Корни древа, где на одной из веток зеленым огоньком вспыхнула жизнь Алексея Алексеевича, уходила в серую, суглинистую, усыпанную ледниковой поры валунами псковскую землю. Там, в глубине непроглядной промчавшихся лет, далекие пращуры его сеяли «лен-конопель», овсы, горошек полевой да просо с гречихой, а также картошечку в борозду совали. И все-таки главной статьей крестьянского дохода на Псковщине был лен. Лен кропотливо выращивали, лен обрабатывали, льном ездили торговать в уездный городишко, где на Шелони скрежетал металлическими потрохами полукустарный льнозаводишко. Лен голубел меленьким цветом на помещичьих гектарах и на крестьянских десятинах.

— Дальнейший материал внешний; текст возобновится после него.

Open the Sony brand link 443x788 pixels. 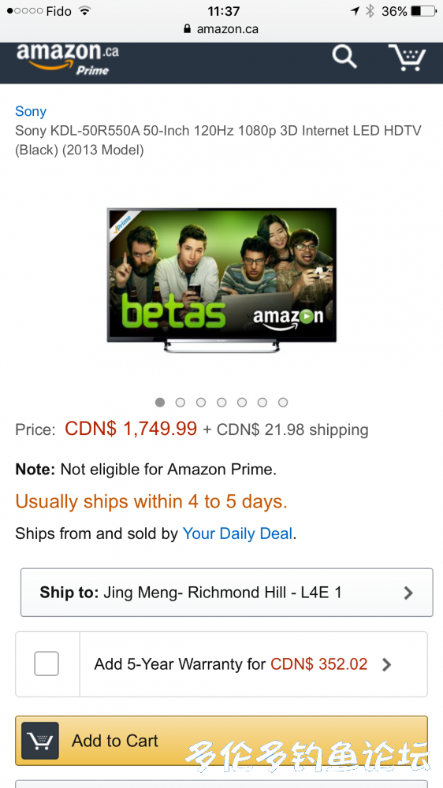pos(31,111)
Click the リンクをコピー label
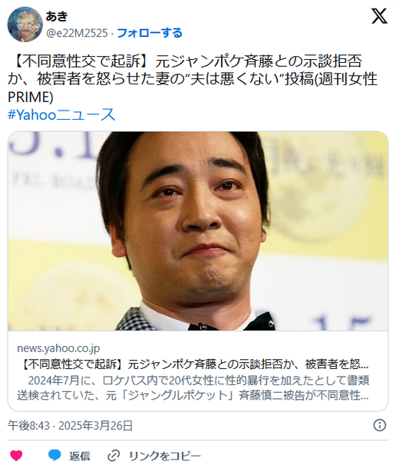Screen dimensions: 399x468 click(x=165, y=456)
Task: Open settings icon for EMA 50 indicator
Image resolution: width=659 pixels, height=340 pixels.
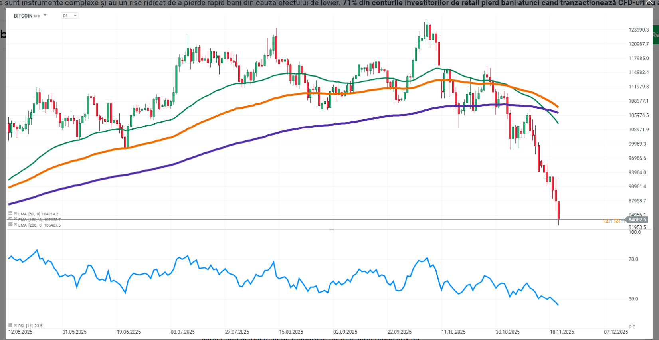Action: [10, 213]
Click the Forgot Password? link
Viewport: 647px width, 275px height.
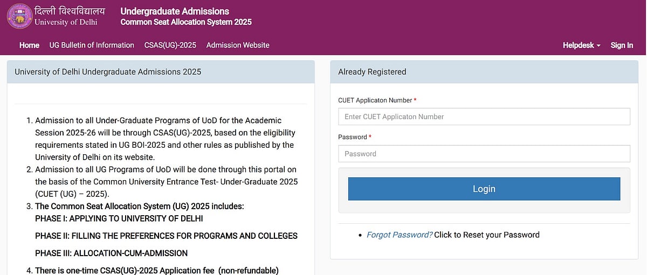(x=399, y=235)
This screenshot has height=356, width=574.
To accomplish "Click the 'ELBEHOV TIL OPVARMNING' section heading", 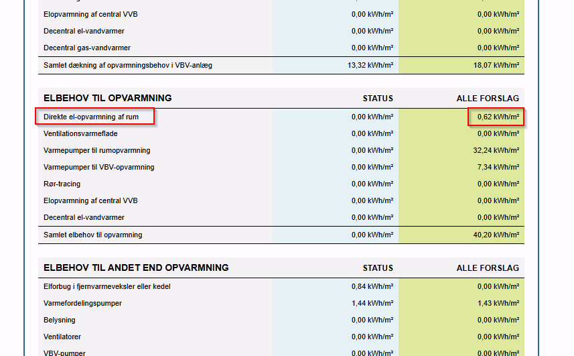I will pyautogui.click(x=108, y=98).
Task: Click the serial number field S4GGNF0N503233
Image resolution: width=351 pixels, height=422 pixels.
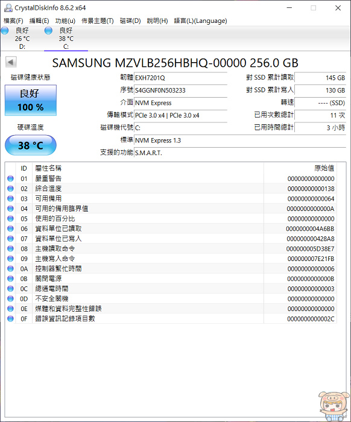Action: click(180, 90)
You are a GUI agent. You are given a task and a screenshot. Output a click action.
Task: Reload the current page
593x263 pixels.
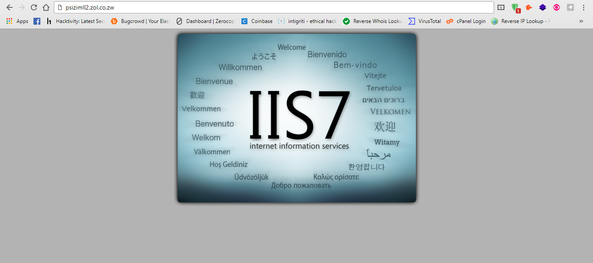(34, 7)
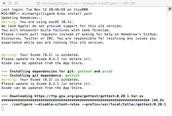172x116 pixels.
Task: Click the blue arrow before ./configure command
Action: (x=4, y=104)
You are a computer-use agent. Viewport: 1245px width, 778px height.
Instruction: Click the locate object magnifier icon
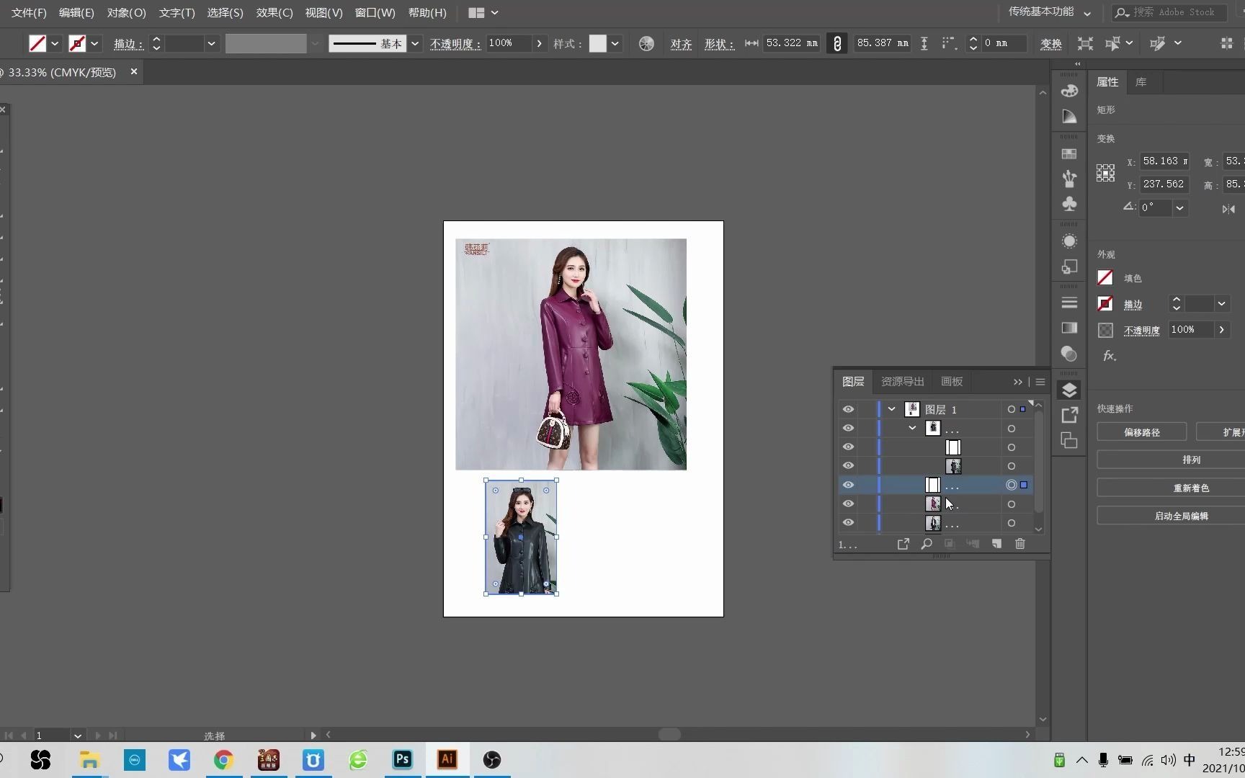927,544
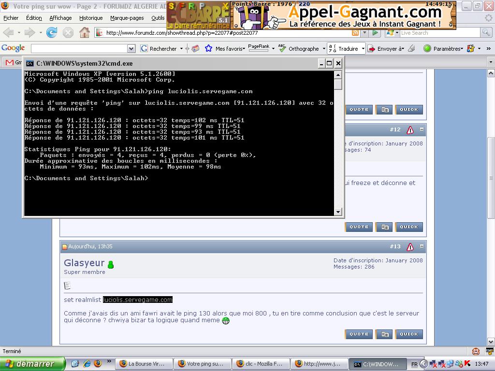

В преданиях семейных не сохранилась дата, достоверная точка отсчета, после которой из крепостного раба некий, уже неведомый ныне прапрапахарь из рода Алексея Алексеевича стал вольноотпущенником, перейдя в казну, то есть в государственное крестьянство. Но Алексей Алексеевич доподлинно знал, что дед его Григорий Сергеич крепостным уже не был и, проживая в Зарубине, дома у себя почти не находился, ибо в льноприказчики к помещику Андрею Боговскому поступил в соседнее имение Богово. Льном дед торговал вплоть до скончания девятнадцатого века, когда, скопив не ахти какую, но все же кругленькую сумму, отец Алексея — Алексей Григорьич — решил осуществить незатухающую, как боль в натруженной пояснице, мечту: купить свою землю, свое имение, чтобы выращивать свой, пусть не такой обширный, как у Боговских, лен.